Reddit says it's made $203M so far licensing its data

well, not mine. i used a script to replace all of my comments with gibberish before i deleted them and then my account. if they went back and restored my comments, then all they’ll get is comments full of gibberish, especially since i overwrote them 3 times before deleting them, just in case they tried to roll back to the previous version.

have fun with that!

I like your style, but honestly I wouldn’t be surprised if they keep every single version.

Here’s the thing: Nothing in Reddit’s history indicates that they are that competent.

i bet they do now, but i’ve checked back now and then, and all of my comments and posts are most assuredly gone.

edit: i’ve gone back to check some old haunts, place i know i’ve commented, and i did some seaching with google using my old usernames, as google uses its cache to match to the posts\comments, even though they’re not there any more.

i see old posts that are graveyards of deleted comments, some with simply deleted accounts, and many others where both the account and comment are deleted. i don’t see any gibberish comments. the ones i know are mine (because replies quote the comment above, which i recognize as mine), are all just deleted in their entirety, so it seems they didn’t do comment versioning, at least not past the first edit. i see no posts under any former username of mine.

the efforts to scrub my content from reddit last May appears to have worked. sadly, since the API lockdown, those tools no longer work.

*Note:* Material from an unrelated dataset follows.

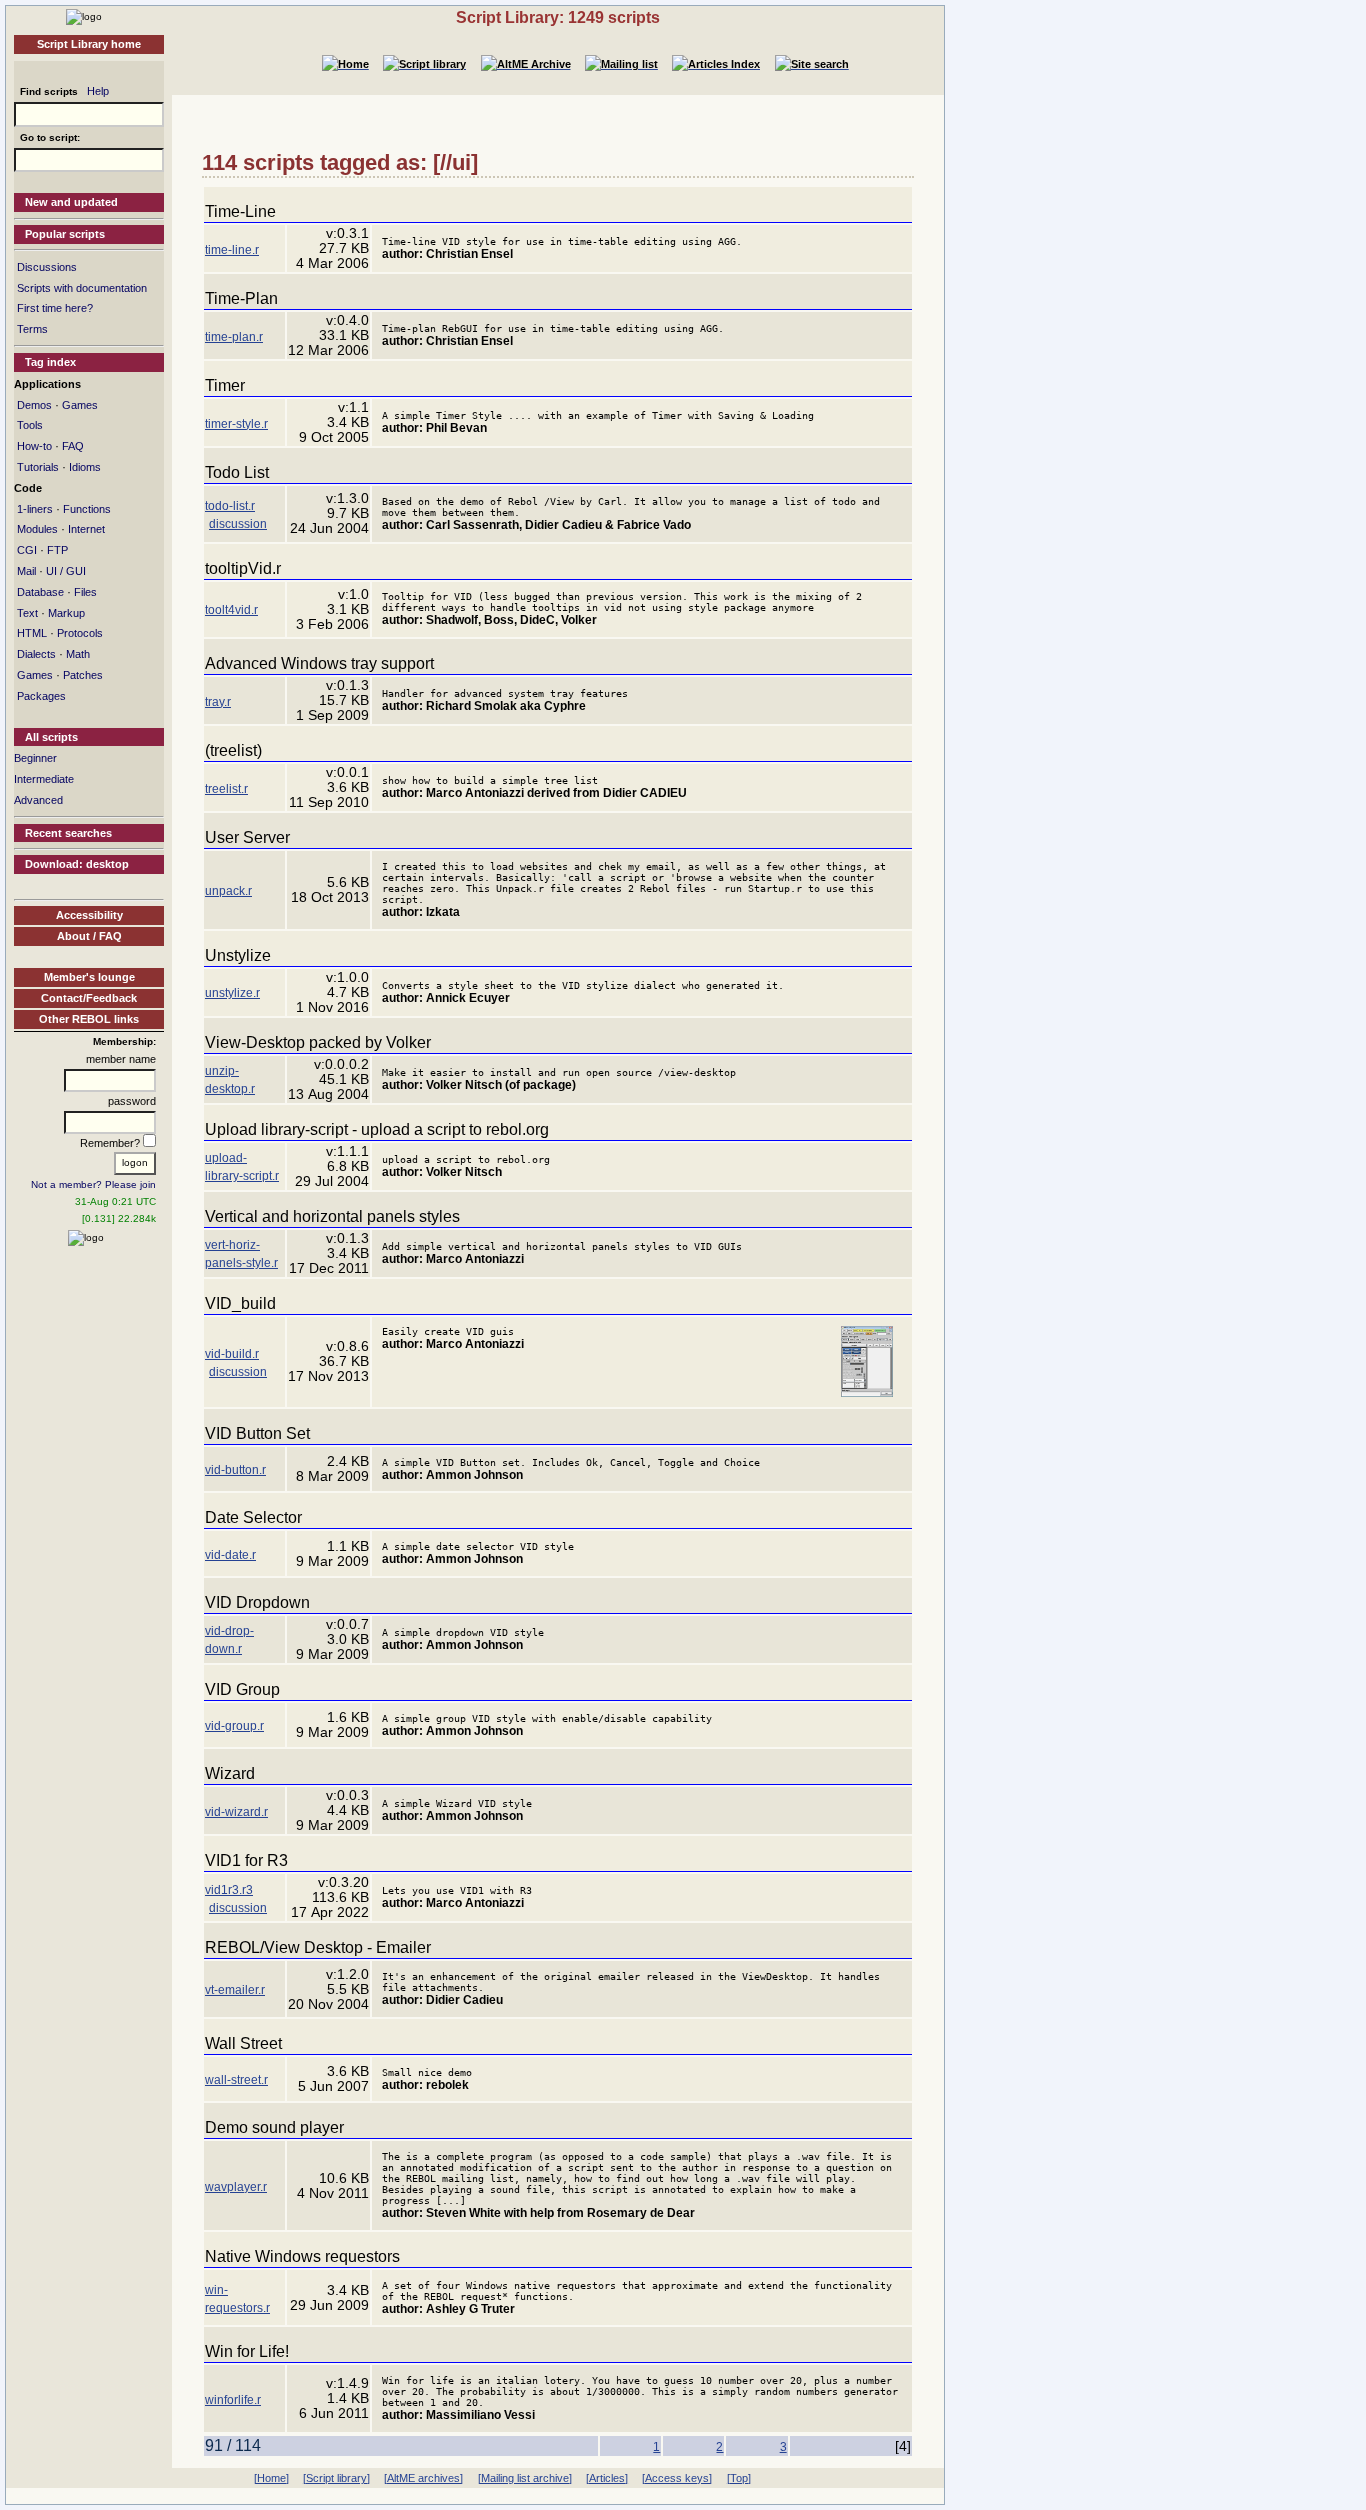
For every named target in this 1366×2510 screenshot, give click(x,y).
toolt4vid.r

Reddit used to be open source and the source is still on github as a read only archive.

AFAIK back then edit history was only kept briefly. Enough to roll back an accidental edit (if you have admin privileges anyway) but not far enough back to view old versions of posts.

Of course, they would have backups, and maybe the code has changed, but I wouldn’t be surprised if it hasn’t changed and those backups are impractical (slow/expensive) to access.

Keeping old revisions is a common practice but it’s also expensive and in reddit’s case totally unnecessary.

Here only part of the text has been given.